作業說明:
- A) 根據關於WISE 2018大會的文章回答:
(i) 第六屆WISE大會在哪幾天舉行?
(ii) 11月28日上午那場圓桌對話的名稱是什麼?
(iii) 該場對話由誰主持?
- B) 請從關於WISE 2018大會的文章最後一句之後接著往下寫。

節選文字:
• • • • • • •

投資人眼中的“寒冬”到底什麼樣?丨WISE 2018新經濟之王
2018年11月27日-28日,第六屆WISE大會——“WISE 2018新經濟之王”如期而至。在這個不斷變化、充滿焦慮和不安、卻又英雄輩出的時代,我們一起見證著新經濟之王的誕生。我們認為主要由科技創新和資本擴張所驅動增長的經濟模型可以被認為是新經濟,這個領域裡有許多正在高速成長的、了不起的新經濟公司。從任何角度來看,他們既顛覆了行業,也推動了行業發展,更深刻地改變著我們每個人的生活。
整個2018年,一二級市場普遍趨冷的大環境使得“資本寒冬”成為此次WISE大會上被多次提及的關鍵詞。面對前兩年掀起的“雙創”熱潮迴歸理性,處在經濟、產業週期、資本、政策四大週期疊加而成的“最冷”寒冬下,衝在一線的投資人們究竟如何看待市場?如何看待未來?他們對於創業專案的偏好又是否會產生變化?
11月28日上午,一場名為“潮水退後的投資堅守與賦能”的圓桌對話在WISE大會上展開。 此次對話邀請到山行資本合夥人朱思行、華興新經濟基金執行董事牛曉毅、Ventech China管理合夥人金晨、昌發展總經理王穎共同參與,並由36氪基金創始合夥人、36氪集團副總裁趙甜主持。

• • • • • • •

提供材料:
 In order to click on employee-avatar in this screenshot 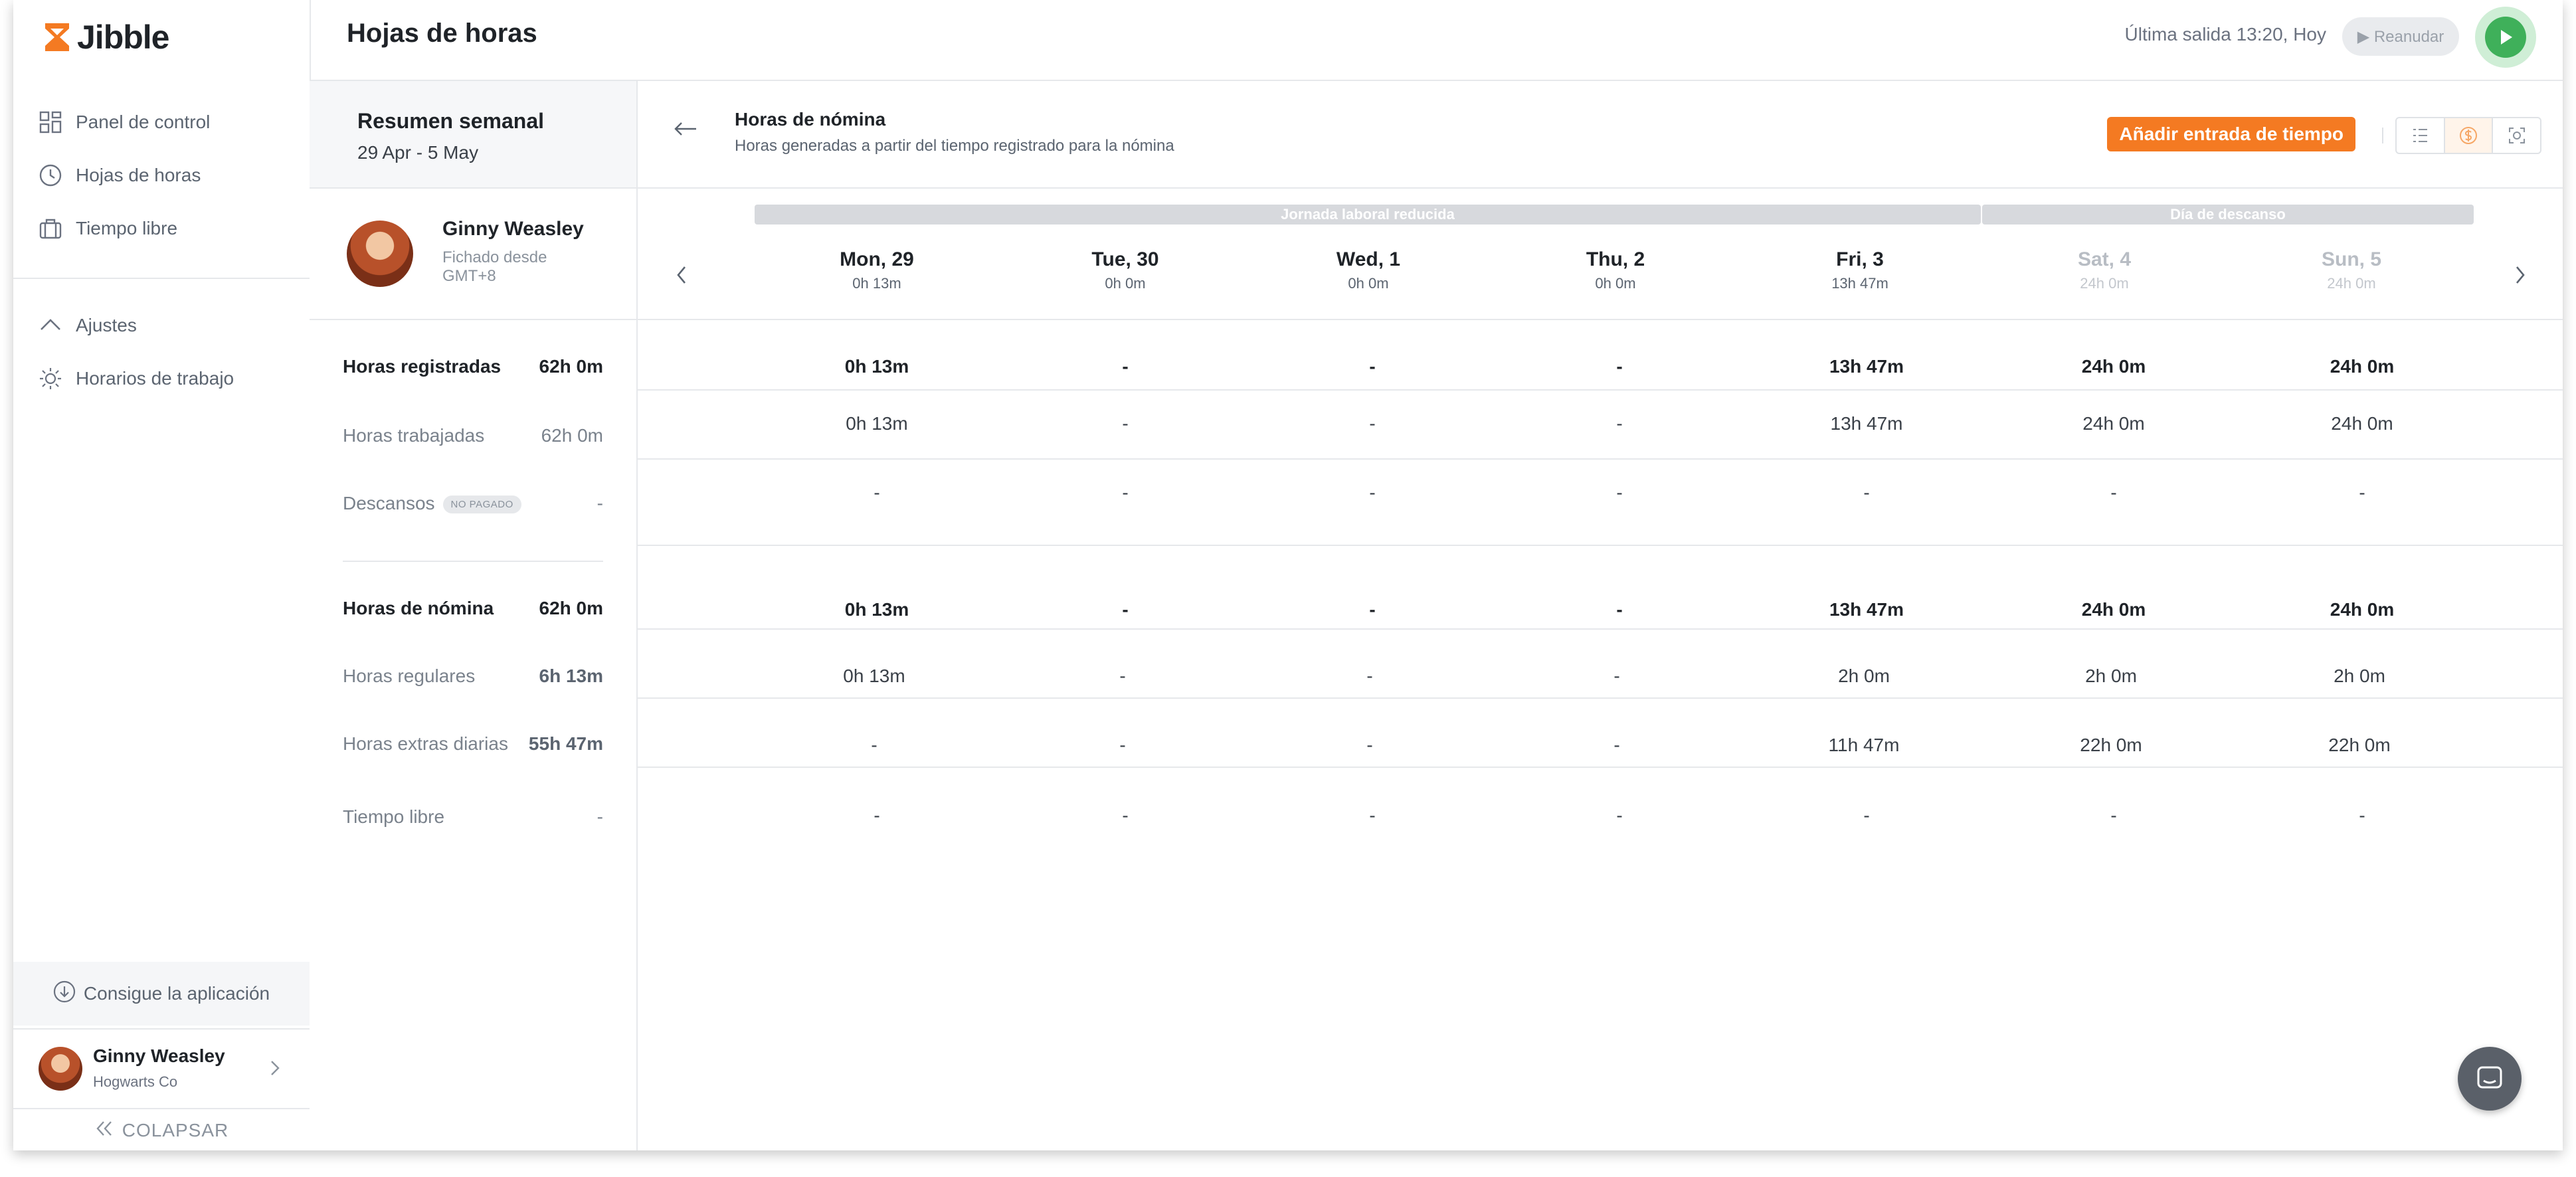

• • • • • • •

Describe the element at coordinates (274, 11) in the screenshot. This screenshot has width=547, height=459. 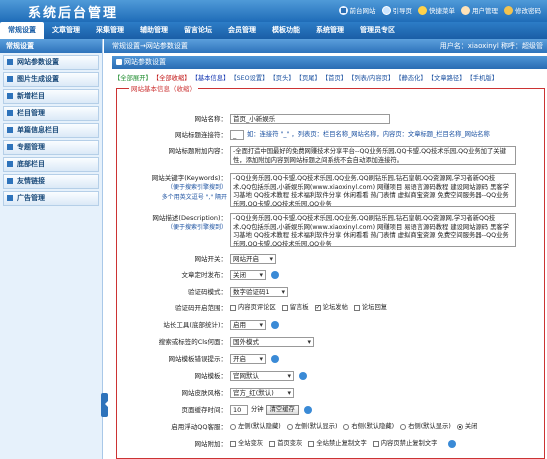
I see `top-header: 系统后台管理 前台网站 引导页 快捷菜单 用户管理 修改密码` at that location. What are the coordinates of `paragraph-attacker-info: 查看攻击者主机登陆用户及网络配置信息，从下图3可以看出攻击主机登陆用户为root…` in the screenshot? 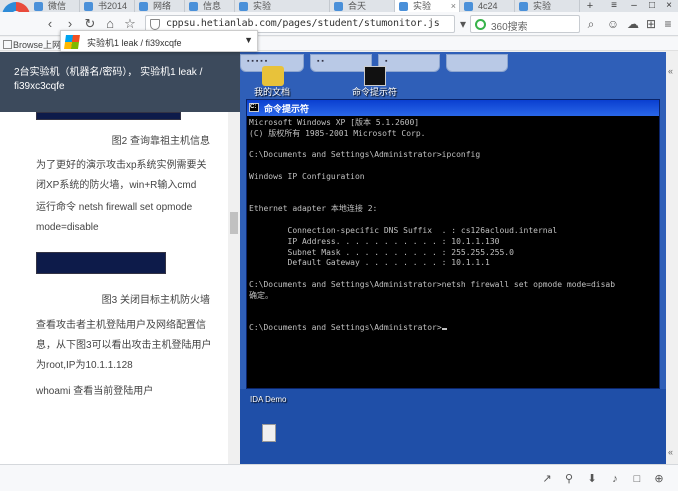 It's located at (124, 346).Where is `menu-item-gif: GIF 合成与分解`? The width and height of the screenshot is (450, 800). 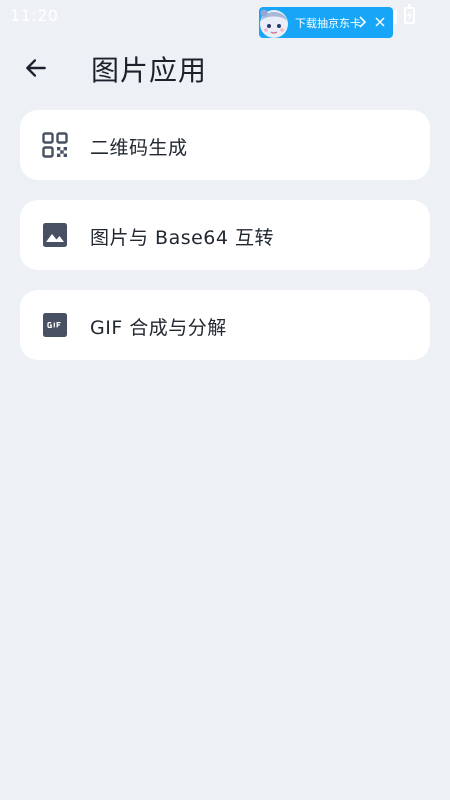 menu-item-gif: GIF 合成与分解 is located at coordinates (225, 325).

• • • • • • •

本題答案:
- A)
(i) 2018年11月27日至28日。
(ii) “潮水退後的投資堅守與賦能”。
(iii) 36氪基金創始合夥人、36氪集團副總裁趙甜。

- B)
針對“寒冬之下,投資策略變了嗎”、“細化管退,有何高招”以及“未來誰會是新經濟之王”等話題,投資人們分別分享了自己的觀察與觀點。
以下為圓桌對話整理:
寒冬之下,投資策略變了嗎?
趙甜:2018年,我們深切體會到無論是一級市場還是二級市場,從產業、實體,還是金融、資本,甚至從古典圈到幣圈、鏈圈,無一倖免,哀鴻遍野。開啟朋友圈,以前晒投資的,開始晒打高爾夫球了,以前參加一些行業交流論壇峰會的,開始紛紛在詢問商學院和海外留學培訓了。這些訊號都是業態的晴雨表。
今天的第一個問題,在現在經濟下行以及資本環境相對趨冷的環境下,怎麼調整投資策略?
朱思行:山行資本是一個很年輕的資本機構,成立於2015年2月,到現在將近三年的時間。總體管理的基金規模是3億美金,有一個早期的基金,有一個成長期的基金。
你提到的寒冷是行業普遍的感受。 從人民幣市場的直觀感覺來說,這個寒風是非常凜冽的。從人民幣資金的募資到投資,甚至到一些機構的存活,都面對著非常大的挑戰。我也看到了另一個情況,根據一個外媒的統計,今年1-10月,整體VC市場企業獲得的投資總量上來看,今年的市場是不冷的,資金總量非常大,甚至中國市場作為區域市場來說,已經反超了美國。從資金的分佈來說,無疑有非常集中的態勢。無論從基金募資,還是從基金投出去的單筆投資金額,都呈現了非常大的集中化的趨勢。
所以,對於一些頭部機構和頭部專案來說,寒冬中,它們反而看到了減弱的競爭態勢。回顧一下2015年和2016年,人民幣基金在蓬勃發展的時候,美元基金在專案獲取和投資達成的環節上,面對非常大的壓力,這是一個市場波動的情況。
作為山行資本這樣一支小基金來講,我們對熊牛更迭有思想準備。從投資策略上講,我們成立之初就定下來只投最大的賽道和最好的創業團隊,我們的標準並沒有發生很大的波動。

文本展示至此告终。